If § 616 sentence 1 of the German Civil Code is not effectively waived, there is likely to be a dispute as to whether or not the duty to provide care leads to a claim to remuneration due to the closure of a school or kindergarten due to Corona.

According to § 616 of the German Civil Code, the employee is not deprived of the right to the remuneration for work by the fact that he is prevented from performing the service for a relatively insignificant period of time by a reason lying in his person without his fault. The obstacle to performance must therefore be justified in the person of the employee (subjective obstacle to performance). If there were a general, i.e. objective, obstacle to performance, this would not be covered by § 616 BGB.

  • An objective obstacle to performance is assumed, for example, if there is an epidemic which, by its very nature, affects a large number of workers or if the obstacle to performance based thereon exists for several (in other words: at least two) workers at the same time. This would be the case, for example, if two employees were temporarily unable to attend school and had no other means of looking after their dependent children.
  • On the other hand, the legal literature also argues that the case of an epidemic can represent a subjective reason for prevention. Parents do not stay away from work because the kindergarten is closed, but because they fulfil their parental duty - this reason lies in the personal sphere and fulfils the requirements of § 616 of the Civil Code. If a claim under § 616 sentence 1 of the Civil Code were to be assumed on the basis of this argument, the legal consequence could be economically significant.
  • "Relatively insignificant time" within the meaning of § 616 sentence 1 of the Civil Code is usually only present if the delay is only a few days, but in exceptional cases a period of six weeks has already been assumed. In this case, we recommend imposing increased requirements on the employees with regard to the presentation of the constituent elements of the facts of § 616 sentence 1 BGB: Among other things, they would have to explain exactly for what reasons no other care was possible (possibly even by neighbours or parents of other children).

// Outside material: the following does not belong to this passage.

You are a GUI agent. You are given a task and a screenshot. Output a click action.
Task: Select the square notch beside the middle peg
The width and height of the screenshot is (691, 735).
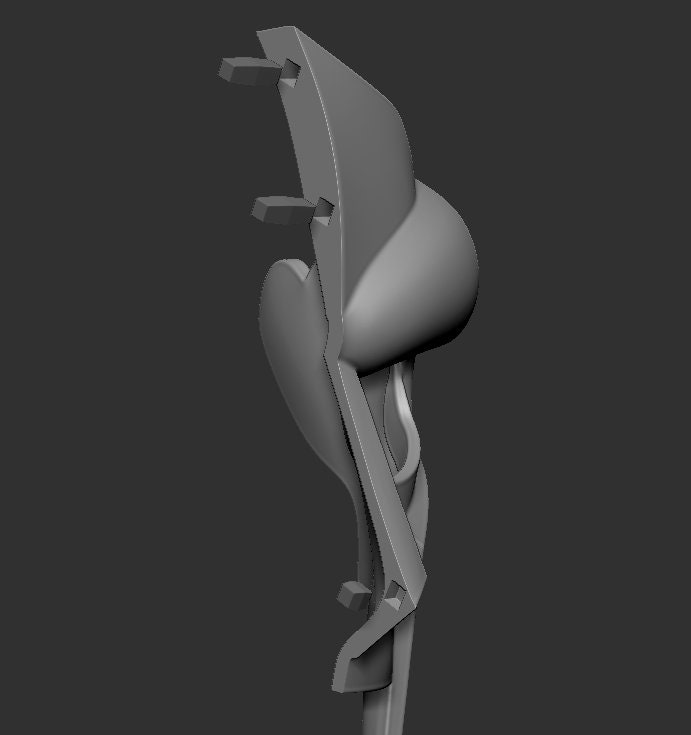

We consider it preferable to reject a subjective reason for prevention and thus the intervention of § 616 BGB on the basis of the general scope of the coronavirus, irrespective of the employee's person. Otherwise, in the event of a pandemic, the general risk would be passed on to the employer. In this special situation, employees must, for example, arrange for childcare replacements themselves, work from their home office if possible, take holidays, reduce overtime or take unpaid leave from work.

However, it is currently unclear whether the labour courts will see this in the same way or whether they will interpret § 616 BGB more generously for the employee. According to its own communications on the BMAS homepage, the Federal Government is probably of the opinion that § 616 BGB is relevant, but only for a few days.

Last but not least, a restrictive position on the application of § 616 BGB may help to convince employees to sign agreements to short-time work. Otherwise, they could stay home and claim full payment from the employer.